**Task goal:**
Copy each line of the records that holds the string "screenshot".

Items from a dataset
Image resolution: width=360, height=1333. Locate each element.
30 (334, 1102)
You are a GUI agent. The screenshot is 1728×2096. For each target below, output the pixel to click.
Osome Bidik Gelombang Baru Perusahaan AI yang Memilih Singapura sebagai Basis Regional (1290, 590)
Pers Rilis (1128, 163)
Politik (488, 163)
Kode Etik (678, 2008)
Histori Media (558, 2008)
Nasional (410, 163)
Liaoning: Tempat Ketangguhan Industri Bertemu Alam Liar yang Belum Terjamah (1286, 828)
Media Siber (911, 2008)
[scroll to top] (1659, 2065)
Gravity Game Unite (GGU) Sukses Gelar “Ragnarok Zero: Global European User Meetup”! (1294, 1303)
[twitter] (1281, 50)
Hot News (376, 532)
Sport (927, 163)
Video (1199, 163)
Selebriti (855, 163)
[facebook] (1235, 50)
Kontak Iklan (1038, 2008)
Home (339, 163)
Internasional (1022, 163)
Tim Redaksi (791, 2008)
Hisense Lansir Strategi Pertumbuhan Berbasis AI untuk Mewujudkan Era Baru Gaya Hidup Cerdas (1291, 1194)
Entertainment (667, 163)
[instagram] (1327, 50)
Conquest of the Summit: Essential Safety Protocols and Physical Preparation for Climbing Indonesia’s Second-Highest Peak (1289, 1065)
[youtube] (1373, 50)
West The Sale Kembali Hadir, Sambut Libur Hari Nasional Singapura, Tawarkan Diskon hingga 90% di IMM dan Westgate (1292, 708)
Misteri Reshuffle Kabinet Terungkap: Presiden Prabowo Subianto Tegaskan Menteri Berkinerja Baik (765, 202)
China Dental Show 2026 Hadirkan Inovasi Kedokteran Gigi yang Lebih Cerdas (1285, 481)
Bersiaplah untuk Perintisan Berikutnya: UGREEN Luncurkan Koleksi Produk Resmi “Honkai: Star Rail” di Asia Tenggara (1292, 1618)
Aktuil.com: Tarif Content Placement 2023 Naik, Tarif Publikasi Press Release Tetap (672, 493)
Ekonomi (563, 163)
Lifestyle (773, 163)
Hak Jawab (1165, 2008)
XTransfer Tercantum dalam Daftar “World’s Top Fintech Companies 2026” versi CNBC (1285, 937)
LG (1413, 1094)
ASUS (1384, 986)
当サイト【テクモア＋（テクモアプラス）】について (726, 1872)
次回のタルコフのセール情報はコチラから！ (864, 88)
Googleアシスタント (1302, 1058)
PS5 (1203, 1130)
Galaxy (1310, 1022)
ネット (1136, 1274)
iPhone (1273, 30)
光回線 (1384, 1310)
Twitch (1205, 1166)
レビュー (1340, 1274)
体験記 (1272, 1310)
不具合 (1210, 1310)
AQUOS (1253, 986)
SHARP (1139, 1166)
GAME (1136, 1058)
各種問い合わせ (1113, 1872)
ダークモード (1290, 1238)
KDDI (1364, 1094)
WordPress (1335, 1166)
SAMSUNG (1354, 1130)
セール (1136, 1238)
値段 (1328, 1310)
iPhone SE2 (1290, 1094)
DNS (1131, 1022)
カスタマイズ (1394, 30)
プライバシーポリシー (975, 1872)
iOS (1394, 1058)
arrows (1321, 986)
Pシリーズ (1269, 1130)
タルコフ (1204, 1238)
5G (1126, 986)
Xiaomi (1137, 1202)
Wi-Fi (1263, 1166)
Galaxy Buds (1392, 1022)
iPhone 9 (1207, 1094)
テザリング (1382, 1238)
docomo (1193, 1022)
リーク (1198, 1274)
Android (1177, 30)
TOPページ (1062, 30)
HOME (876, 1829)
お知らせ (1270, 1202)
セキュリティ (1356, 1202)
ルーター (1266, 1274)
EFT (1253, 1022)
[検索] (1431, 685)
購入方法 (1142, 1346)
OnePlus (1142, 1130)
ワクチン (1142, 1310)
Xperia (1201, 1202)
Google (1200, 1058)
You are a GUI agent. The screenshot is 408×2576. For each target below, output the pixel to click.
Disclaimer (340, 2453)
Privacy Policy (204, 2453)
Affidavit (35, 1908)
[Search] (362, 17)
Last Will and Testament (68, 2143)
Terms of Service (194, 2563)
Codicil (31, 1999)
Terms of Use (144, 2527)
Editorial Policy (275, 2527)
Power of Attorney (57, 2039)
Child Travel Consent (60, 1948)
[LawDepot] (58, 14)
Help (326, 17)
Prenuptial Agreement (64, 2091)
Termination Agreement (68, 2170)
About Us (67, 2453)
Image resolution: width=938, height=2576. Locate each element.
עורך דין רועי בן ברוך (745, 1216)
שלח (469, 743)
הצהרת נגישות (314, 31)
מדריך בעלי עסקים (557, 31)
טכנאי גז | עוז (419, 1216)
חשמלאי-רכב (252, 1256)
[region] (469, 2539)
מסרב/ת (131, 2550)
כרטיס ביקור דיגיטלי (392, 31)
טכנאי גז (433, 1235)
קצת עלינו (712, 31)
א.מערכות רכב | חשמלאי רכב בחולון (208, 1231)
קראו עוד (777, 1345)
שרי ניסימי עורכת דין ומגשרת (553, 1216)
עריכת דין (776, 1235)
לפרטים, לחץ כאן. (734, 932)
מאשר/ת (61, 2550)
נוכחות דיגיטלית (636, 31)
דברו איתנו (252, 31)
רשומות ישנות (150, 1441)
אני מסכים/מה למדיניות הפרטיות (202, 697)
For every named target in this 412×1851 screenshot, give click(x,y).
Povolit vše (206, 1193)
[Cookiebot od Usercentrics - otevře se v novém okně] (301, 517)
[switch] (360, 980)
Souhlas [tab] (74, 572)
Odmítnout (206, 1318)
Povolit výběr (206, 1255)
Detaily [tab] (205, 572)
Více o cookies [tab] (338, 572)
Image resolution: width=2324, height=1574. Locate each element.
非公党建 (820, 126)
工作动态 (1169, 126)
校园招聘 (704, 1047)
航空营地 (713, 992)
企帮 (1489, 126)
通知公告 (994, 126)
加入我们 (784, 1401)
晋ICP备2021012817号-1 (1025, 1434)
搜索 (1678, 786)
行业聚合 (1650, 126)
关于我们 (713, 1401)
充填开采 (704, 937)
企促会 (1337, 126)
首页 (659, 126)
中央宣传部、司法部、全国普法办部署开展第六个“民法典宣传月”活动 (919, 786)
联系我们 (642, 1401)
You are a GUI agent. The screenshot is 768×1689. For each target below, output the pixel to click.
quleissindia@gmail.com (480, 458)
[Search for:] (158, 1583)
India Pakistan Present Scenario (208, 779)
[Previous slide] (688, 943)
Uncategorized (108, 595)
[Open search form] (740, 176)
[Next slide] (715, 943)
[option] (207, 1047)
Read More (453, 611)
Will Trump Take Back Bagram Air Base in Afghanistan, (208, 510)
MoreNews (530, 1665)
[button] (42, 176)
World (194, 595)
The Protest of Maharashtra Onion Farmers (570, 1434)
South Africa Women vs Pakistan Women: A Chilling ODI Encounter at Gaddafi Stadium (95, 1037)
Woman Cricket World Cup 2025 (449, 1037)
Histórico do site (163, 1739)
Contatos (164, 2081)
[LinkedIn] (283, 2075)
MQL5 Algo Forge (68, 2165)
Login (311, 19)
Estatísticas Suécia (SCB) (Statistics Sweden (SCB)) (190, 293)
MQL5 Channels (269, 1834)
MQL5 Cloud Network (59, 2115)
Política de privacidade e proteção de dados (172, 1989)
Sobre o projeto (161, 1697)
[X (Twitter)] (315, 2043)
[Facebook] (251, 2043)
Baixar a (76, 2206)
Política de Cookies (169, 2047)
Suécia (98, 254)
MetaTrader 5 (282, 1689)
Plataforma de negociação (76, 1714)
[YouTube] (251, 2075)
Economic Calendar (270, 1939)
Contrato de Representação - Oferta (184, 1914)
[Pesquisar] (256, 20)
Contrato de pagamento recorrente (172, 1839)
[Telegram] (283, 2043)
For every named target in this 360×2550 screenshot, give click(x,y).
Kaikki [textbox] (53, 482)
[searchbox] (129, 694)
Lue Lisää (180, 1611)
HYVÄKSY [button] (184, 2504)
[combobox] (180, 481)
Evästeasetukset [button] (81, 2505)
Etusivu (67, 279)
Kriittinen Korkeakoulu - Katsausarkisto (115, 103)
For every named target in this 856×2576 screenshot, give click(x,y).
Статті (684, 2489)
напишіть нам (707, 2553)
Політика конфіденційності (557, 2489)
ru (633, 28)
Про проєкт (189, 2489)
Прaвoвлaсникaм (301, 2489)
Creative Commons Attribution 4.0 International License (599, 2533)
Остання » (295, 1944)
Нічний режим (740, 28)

**Reply to the exercise:**
You are a GUI agent. The screenshot is 1728×2096. For each target below, output the pixel to click.
You are a GUI agent. The screenshot is 408×2576. For each target below, output the pixel to click.
For every named target in this 412×1851 screenshot, give click(x,y).
You are a GUI agent. The screenshot is 768×1689. For each target below, output the pixel to click.
For every named target in this 360×2550 screenshot, give click(x,y).
For every named target in this 856×2576 screenshot, give click(x,y).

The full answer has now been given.